UPDATE April 21, 2017: Read the latest and most relevant blog post on DPKI versus CONIKS, CT, KT:
Google's Certificate Transparency proposal wants certificate authorities (CAs) to publicly log all of the certificates that they issue. It does not protect against NSA spying and MITM attacks. Website owners are then asked to monitor these logs to see if their clients were hacked. Everyone online is still forced to trust the bad apple (the least trustworthy CA).
- Best case scenario: mis-issuance detected after damage has been done. The CA blames hackers.
DNSSEC suggests a complicated mechanism to essentially re-create many of the same problems with X509 and CAs in DNS itself, by providing a chain of trust to untrustworthy entities. Its intended goal is to secure DNS and thereby assure clients that when they ask for apple.com, they are actually visiting apple.com. This proposal does not protect against MITM attacks. It suffers from extreme and unnecessary complexity, a systemic fault that's antithetical to secure systems.
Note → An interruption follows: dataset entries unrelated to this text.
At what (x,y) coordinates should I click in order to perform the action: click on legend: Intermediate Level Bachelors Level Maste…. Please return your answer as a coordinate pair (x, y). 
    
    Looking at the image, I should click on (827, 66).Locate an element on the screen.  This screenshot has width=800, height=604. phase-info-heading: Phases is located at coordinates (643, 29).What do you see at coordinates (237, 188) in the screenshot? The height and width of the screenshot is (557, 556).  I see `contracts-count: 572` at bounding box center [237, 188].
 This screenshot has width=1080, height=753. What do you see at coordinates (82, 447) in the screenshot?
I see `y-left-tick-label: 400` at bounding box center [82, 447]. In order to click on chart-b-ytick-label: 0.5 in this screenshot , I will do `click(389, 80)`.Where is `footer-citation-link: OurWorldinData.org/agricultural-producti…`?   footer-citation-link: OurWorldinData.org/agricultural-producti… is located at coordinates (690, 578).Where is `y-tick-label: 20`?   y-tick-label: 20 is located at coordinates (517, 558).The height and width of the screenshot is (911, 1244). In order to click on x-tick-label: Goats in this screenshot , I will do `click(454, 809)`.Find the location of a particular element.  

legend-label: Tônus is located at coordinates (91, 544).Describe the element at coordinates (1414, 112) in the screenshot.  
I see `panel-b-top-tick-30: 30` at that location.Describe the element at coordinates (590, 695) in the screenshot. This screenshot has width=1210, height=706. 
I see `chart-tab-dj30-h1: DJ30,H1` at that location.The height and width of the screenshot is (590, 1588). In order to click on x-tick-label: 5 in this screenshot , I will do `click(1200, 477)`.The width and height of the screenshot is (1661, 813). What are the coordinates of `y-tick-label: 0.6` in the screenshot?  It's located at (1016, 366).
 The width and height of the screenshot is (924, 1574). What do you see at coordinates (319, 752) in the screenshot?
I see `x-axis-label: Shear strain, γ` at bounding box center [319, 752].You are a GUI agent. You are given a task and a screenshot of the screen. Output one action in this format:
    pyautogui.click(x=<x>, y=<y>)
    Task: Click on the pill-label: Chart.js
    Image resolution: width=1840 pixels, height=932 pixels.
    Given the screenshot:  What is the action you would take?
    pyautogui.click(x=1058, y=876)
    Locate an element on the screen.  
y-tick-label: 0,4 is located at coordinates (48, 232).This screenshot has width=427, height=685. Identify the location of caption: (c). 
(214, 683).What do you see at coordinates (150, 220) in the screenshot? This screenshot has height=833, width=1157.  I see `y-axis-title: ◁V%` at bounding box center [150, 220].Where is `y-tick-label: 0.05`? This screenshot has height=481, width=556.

- 📄 DNSSEC Outages (Scroll down to "Miscellaneous" section)
- 📄 Against DNSSEC
In their words, Convergence:
...is a secure replacement for the Certificate Authority System. Rather than employing a traditionally hard-coded list of immutable CAs, Convergence allows you to configure a dynamic set of Notaries which use network perspective to validate your communication.
In our words: Convergence is similar to having a known_hosts
ssh key file for your browser, and comparing it against your friend’s file. It's not a terrible idea, however:
- It does not protect you if the MITM is sitting in front of the server you are visiting. Notaries would see exactly the same key that you see (the one that belongs to the MITM).
- It introduces high latency on first visit in order for group consensus to form.
Perspectives is very similar to Convergence and suffers from the same problems. It allows "no reply" from notaries, making it not useful in a MITM attack.
Both TACK and HPKP are mechanisms for doing public key pinning for individual websites.
These mechanisms are similar to how SSH uses a known_hosts
file to store the fingerprints of public keys it encounters on a "Trust-On-First-Use" ("TOFU") basis.
The problem with these mechanisms is:
- They don't protect on first visit.
- They break websites when the public key needs to legitimately change.
- In the case of TACK, the TACK public key needs to change very frequently (at least every 30 days). This defeats the purpose of pinning, as a MITM does not need to wait long before they can present a fraudulent key that the user has no way to know is legitimate.
- These mechanisms assume that client software has its current time set properly, and they break when that's not true.
While DNSChain does use public key pinning, it doesn't have these problems because there is only one pin that is ever required: the pin to DNSChain itself, which is easily verified once only at setup.
Thin Clients are very important and we are working to define and integrate arbitrary thin client techniques into DNSChain.
So far most thin clients use Simplified Payment Verification (SPV) as their verification method. SPV may not work well in all situations, however:
- Apple's iOS does not allow you to download and run servers in the background that other apps can talk to. This is an issue for SPV, which needs to always remain synced with the network.
- SPV can result in a slower user experience on mobile devices. If the device has been off for a while, users would need to wait until the thin client syncs back up with the network before before accessing online resources.
Proof-of-Transition is a thin client technique that may work better on iOS.
It's important to remember that while thin clients are very important, blockchains are only as healthy as the number of full nodes there are, and full nodes can only reasonably be run on a server. DNSChain helps encourage the wider deployment of full nodes by making them accessible over a single protocol.